Social Anxiety: “Will They Like Me?
While meeting new people in a social situation is usually uncomfortable, people who suffer from social anxiety experience a lot more than just the normal amount of anxiety in a variety of social situations. If you have anxiety in social situations, you probably already know this fact. But what you may not know are the components that make up social anxiety.
For the most part, social anxiety is comprised of fear of criticism, fear of rejection, and problems with self-image and/or body image. Fear of criticism and fear of rejection are often rooted in life experiences such as teasing at school or an overly critical parent, but not always. Social anxiety, to some extent, is usually a part of life during the developmental phase of adolescence. But some people are not able to grow out of it. With social anxiety you will find yourself very preoccupied with what others think of you and how they see you. Sufferers take the negative ways they see themselves and actually imagine that others see them in the same way.

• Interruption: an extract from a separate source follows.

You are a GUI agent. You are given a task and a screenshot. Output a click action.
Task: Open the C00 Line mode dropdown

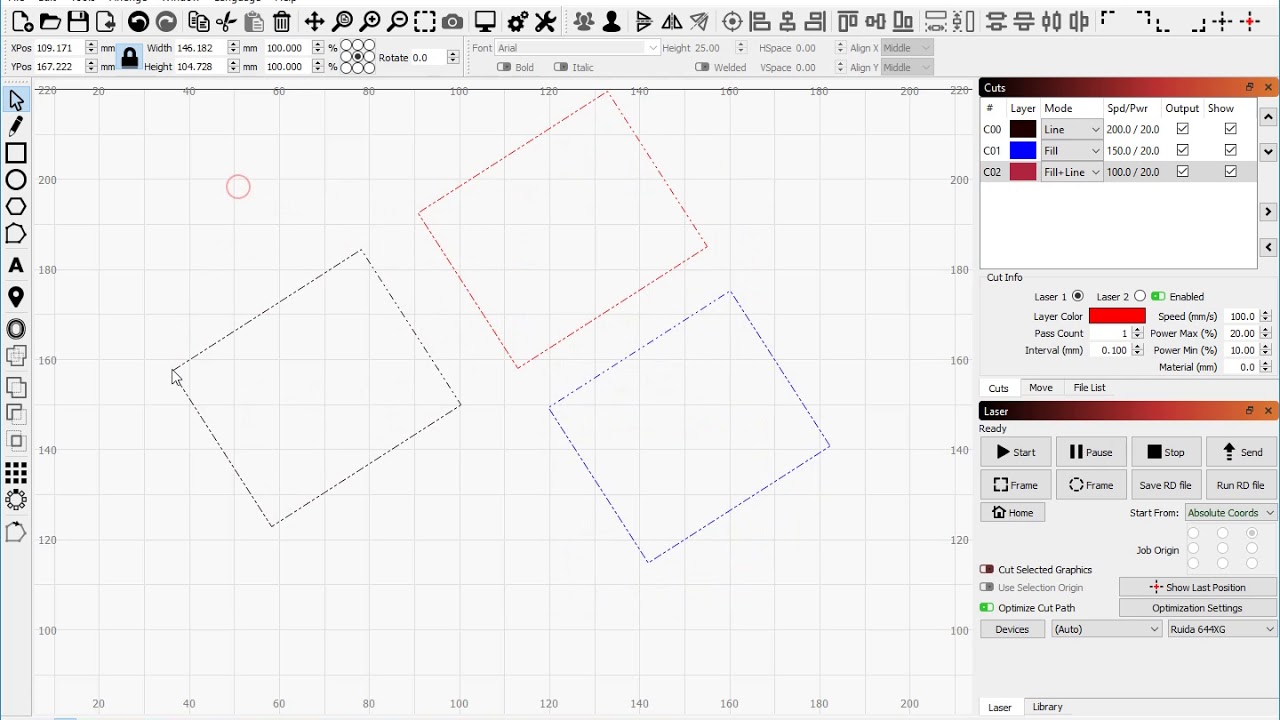[1071, 129]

The truth is that when you pick on yourself, your self-image becomes very negative. It is important to become of aware of what you are saying to yourself about your self and your body. Is it negative, judgmental, critical, or harsh? Many people would never talk to someone else the way they talk to themselves. Because if they did, they would be accused of being mean and abusive. This sounds like an exaggeration but believe me it is not.
So the first step to treating social anxiety is to increase your awareness about how you talk to yourself. See if you can seek to understand where this harsh talk comes from and start to challenge it. The truth is we are not all bad or good. Human beings have their strengths and weaknesses. The best we can do is be aware of them and try our best, and that is good enough. Try to give yourself some credit each day for something you have done. And watch out for a common pitfall, comparing yourself to others. The only truly fair thing is to compare yourself to yourself and acknowledge your own progress.